- EXERCISE INPUT

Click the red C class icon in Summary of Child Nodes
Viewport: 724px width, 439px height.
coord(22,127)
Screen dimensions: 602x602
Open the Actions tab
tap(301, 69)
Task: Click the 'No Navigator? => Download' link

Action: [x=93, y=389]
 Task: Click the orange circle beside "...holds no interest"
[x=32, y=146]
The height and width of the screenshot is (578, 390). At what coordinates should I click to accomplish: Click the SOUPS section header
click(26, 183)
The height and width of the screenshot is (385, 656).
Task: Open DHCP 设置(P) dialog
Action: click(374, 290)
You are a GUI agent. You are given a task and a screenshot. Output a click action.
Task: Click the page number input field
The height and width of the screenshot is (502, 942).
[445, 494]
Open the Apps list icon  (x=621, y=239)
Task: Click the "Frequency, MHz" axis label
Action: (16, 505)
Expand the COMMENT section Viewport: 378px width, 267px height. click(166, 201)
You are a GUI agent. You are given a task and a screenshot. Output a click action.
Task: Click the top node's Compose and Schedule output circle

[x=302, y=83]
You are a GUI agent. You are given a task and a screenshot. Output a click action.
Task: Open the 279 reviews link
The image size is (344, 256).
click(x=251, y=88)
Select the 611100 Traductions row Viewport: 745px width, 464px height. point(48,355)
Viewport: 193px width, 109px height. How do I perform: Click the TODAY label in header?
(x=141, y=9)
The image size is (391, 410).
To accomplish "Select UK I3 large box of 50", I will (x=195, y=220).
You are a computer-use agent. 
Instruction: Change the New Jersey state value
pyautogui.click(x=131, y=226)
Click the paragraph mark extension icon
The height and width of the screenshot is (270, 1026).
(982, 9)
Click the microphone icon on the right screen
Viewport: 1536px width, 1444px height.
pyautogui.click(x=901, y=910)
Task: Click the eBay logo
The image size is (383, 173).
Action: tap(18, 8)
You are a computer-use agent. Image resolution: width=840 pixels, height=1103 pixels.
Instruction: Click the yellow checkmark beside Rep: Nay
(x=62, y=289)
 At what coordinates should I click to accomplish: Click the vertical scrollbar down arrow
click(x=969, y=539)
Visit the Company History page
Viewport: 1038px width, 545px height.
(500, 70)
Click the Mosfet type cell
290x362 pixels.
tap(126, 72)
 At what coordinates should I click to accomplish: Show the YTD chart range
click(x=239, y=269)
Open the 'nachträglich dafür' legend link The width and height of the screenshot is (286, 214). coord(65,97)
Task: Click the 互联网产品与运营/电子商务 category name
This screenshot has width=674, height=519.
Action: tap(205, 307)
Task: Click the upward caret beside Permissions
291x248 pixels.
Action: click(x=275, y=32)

- WHAT IS BEING ASKED
In the data above, which lines have "computer"? Report each of them.

- TASK SOLUTION
You are a computer-use agent. 
You are a computer-use agent. Image resolution: width=840 pixels, height=1103 pixels.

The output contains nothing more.